MADISON – After 10 hours of debate extending late into the evening on Tuesday, Rep. Jessie Rodriguez (R-Oak Creek) and the Wisconsin State Assembly approved the biennial budget along party lines.

“I’m proud to support a budget that takes care of our priorities while spending significantly less than the governor proposed in his budget request,” said Rodriguez. “This budget puts more funding into healthcare, education and transportation; all priorities that we agreed were important.”

“Starting last fall and going into the spring, I met with people from my district and asked constituents to contact my office to share their budget priorities,” said Rodriguez. “It was clear from the discussions I had that people wanted increased funding for education and healthcare, and solutions to fix the roads. This budget meets those priorities.”

As coined by the Assembly GOP, the WISCONSIN Budget includes $1.6 billion in total funding for healthcare including $94 million for personal care workers, nursing homes and direct caregivers.

The education portion of the budget includes an increase of $500 million more for K-12 education. That increase comes on top of the record increase for education in the last budget.

“This budget puts more money in the classroom with an increase of $604 per pupil, money that will help make sure our kids get a great education regardless of their zip code.”

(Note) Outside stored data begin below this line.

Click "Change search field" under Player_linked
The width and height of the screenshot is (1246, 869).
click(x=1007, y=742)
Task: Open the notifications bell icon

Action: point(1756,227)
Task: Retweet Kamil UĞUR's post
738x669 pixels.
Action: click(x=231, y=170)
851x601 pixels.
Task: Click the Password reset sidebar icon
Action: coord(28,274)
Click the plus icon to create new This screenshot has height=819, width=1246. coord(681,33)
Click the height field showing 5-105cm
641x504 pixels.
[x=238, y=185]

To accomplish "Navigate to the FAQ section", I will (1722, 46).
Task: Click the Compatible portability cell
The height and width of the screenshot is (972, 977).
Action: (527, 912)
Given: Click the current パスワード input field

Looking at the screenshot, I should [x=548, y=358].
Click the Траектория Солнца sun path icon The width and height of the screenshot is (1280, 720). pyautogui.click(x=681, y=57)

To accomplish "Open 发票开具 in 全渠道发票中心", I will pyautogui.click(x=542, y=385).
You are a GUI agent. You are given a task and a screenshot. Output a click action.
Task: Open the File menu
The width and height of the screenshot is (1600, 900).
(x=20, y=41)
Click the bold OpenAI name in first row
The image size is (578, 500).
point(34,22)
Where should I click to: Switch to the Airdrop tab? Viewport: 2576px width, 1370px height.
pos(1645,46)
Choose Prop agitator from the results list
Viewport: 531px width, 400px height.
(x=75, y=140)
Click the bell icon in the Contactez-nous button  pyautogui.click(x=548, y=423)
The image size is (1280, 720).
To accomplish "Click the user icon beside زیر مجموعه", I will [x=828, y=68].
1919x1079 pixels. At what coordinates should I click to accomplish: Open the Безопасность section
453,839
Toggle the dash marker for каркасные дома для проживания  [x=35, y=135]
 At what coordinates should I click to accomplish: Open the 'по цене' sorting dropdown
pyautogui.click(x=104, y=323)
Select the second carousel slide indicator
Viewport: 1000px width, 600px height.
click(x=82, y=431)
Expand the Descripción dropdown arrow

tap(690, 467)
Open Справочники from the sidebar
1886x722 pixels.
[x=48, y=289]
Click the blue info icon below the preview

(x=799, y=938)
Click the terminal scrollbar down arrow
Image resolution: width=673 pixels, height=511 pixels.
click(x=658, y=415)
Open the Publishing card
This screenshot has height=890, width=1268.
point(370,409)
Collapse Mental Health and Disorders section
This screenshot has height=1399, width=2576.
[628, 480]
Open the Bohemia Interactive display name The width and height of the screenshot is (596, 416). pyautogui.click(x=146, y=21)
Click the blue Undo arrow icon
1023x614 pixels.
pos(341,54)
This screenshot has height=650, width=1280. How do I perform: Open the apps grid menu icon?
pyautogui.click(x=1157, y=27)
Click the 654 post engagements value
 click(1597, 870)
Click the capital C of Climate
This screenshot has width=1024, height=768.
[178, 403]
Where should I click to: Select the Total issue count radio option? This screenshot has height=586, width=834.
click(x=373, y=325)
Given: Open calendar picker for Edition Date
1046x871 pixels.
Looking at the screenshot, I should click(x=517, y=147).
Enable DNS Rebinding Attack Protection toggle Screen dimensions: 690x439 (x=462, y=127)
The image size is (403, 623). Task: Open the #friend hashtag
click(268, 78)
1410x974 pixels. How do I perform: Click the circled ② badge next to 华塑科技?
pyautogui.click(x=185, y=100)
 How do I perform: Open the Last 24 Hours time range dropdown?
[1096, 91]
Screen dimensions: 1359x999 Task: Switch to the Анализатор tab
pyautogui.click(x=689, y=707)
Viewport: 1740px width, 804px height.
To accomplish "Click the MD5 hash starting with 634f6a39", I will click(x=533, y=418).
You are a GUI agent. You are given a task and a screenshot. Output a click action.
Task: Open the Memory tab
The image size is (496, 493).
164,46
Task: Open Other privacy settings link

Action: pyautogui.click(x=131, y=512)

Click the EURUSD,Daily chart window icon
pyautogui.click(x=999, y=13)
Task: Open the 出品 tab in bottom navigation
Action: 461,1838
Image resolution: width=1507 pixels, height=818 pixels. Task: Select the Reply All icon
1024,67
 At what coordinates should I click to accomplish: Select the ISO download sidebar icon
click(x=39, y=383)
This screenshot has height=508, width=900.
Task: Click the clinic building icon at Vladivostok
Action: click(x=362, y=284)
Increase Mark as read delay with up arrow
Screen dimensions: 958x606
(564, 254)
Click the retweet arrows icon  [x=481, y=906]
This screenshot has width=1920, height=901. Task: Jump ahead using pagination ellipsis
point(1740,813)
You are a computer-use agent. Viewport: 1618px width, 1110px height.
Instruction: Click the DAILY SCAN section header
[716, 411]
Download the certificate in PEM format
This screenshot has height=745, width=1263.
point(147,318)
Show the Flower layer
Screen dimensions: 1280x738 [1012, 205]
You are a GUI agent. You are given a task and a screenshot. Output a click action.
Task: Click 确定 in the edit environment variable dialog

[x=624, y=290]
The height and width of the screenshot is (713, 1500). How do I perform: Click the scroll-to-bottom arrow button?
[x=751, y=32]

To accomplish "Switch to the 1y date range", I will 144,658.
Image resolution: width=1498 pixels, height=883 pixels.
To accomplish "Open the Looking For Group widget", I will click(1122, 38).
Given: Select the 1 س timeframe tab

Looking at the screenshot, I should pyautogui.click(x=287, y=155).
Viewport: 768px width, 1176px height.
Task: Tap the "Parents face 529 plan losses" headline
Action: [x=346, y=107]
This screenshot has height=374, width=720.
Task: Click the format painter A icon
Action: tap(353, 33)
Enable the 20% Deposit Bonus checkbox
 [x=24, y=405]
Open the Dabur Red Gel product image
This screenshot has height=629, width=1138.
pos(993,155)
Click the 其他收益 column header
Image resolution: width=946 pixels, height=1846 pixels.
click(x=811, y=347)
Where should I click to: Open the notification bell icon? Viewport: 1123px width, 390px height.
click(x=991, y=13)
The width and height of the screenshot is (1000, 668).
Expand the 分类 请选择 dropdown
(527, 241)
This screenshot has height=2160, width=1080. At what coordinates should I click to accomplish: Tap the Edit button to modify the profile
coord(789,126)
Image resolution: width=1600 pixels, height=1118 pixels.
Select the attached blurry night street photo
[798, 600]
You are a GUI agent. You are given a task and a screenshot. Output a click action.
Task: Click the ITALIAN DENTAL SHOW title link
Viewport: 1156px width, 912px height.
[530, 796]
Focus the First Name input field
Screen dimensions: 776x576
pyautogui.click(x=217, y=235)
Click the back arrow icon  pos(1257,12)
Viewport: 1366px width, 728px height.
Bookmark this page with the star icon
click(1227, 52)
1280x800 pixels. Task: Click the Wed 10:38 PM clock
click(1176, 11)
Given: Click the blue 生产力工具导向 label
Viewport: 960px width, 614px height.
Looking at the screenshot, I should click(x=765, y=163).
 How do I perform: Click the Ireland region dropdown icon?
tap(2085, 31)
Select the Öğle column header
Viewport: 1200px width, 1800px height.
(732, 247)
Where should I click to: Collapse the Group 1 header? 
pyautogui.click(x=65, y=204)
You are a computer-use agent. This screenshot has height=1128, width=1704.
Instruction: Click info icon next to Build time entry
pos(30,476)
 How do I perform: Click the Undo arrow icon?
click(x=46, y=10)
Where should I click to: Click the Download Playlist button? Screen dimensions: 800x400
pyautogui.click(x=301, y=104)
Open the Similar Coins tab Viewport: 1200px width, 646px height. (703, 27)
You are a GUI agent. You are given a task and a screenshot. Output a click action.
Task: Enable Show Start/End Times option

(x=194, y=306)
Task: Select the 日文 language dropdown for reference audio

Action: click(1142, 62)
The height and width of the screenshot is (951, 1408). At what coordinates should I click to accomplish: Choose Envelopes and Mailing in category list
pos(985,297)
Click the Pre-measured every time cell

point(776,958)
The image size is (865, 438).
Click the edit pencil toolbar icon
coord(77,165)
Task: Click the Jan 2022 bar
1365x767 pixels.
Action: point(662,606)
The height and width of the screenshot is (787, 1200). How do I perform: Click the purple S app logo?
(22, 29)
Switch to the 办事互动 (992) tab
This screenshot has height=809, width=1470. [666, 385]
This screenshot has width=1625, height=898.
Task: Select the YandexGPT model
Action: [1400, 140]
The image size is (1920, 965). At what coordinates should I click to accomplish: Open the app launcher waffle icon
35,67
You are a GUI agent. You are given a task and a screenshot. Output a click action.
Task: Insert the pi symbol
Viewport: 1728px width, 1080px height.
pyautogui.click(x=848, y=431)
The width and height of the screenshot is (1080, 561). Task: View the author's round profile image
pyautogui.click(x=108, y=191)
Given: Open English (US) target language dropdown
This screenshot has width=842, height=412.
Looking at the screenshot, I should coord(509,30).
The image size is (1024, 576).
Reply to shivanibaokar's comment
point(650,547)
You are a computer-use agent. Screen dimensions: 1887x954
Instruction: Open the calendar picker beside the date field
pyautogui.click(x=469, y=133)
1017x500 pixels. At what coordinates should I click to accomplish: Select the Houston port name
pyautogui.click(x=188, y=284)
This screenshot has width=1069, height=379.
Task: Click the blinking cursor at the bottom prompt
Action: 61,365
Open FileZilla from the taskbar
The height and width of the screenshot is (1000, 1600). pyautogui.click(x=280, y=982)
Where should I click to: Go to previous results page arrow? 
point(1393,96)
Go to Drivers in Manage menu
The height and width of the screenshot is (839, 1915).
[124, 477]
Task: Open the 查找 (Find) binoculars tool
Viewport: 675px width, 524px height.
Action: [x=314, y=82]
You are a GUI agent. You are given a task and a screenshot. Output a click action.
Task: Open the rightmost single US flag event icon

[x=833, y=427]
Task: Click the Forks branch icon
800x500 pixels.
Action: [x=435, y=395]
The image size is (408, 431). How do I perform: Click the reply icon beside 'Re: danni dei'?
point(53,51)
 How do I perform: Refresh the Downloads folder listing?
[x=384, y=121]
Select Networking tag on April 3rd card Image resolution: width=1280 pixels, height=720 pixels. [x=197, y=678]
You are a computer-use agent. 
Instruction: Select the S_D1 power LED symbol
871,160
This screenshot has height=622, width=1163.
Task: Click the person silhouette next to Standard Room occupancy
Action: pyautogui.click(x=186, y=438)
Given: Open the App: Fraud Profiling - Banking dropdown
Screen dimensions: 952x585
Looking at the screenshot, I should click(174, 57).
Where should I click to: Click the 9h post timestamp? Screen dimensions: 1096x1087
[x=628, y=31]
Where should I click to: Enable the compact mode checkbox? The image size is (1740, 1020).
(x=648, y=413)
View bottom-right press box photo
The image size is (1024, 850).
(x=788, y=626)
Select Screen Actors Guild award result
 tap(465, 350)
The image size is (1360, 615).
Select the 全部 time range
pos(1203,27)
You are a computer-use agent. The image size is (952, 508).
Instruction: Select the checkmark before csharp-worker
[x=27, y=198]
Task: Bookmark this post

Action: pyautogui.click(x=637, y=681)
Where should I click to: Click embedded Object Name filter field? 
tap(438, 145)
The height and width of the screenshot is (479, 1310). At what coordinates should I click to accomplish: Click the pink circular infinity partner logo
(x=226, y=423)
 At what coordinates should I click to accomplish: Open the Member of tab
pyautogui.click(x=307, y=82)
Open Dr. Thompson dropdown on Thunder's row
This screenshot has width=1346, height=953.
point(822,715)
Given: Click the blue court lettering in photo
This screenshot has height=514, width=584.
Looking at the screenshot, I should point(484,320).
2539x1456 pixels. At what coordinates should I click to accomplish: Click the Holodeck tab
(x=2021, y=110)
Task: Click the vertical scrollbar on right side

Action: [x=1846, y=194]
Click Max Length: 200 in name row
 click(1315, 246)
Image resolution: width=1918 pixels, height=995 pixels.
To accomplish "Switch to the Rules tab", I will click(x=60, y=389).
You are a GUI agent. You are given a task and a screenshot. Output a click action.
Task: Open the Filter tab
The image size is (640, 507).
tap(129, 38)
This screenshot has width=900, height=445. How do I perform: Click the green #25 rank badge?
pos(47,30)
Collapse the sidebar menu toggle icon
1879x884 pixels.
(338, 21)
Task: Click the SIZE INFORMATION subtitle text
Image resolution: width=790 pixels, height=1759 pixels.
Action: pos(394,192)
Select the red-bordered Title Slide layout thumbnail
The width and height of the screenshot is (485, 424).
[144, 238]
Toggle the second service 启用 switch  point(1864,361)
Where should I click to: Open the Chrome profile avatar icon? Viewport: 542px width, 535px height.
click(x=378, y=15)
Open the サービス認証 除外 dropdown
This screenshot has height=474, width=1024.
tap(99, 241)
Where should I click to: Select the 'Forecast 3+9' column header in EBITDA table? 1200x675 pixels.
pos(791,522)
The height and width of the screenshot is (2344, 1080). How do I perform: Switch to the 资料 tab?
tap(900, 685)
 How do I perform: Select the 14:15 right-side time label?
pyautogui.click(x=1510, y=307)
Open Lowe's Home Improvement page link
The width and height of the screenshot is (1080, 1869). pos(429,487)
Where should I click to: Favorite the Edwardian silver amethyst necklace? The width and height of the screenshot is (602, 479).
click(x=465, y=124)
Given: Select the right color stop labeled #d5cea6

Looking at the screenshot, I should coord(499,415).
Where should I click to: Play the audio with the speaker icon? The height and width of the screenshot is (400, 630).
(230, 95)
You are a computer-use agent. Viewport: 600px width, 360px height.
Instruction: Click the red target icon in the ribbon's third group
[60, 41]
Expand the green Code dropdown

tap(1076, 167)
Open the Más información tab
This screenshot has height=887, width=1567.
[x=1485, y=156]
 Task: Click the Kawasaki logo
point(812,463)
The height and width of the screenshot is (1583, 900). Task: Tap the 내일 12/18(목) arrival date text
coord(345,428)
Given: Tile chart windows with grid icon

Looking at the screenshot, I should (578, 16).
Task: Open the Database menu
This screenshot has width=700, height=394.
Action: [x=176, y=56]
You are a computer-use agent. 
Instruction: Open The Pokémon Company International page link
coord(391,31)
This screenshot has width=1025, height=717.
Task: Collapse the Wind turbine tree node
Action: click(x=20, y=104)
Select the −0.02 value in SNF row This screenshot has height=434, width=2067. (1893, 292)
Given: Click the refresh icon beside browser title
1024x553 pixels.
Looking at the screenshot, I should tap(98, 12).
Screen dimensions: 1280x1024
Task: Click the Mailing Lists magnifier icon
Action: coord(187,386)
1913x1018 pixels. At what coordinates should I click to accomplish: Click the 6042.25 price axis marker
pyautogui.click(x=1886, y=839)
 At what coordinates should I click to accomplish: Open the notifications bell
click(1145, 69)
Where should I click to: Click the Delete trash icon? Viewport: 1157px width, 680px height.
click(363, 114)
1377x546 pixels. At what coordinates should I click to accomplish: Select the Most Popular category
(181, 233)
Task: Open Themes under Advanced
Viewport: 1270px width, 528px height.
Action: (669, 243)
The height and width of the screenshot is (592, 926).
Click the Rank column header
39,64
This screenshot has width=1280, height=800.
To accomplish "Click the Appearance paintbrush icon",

Transportation, a pivotal component of the amended budget, includes a historic investment with millions more for local roads and state highways, paid for without raising the gas tax.

The final piece of the budget includes an income tax cut totaling nearly half a million dollars for middle class families.

“Responsible budgeting by Republicans over the last eight years has put our state in a position where we were able to dedicate more money to the things that matter most to our communities while also reducing taxes,” said Rodriguez. “With a strong economy, there is no reason to raise taxes on hard working families as some of our colleagues suggested.”

The final amended budget reduced spending by $2 billion compared to the governor’s budget proposal.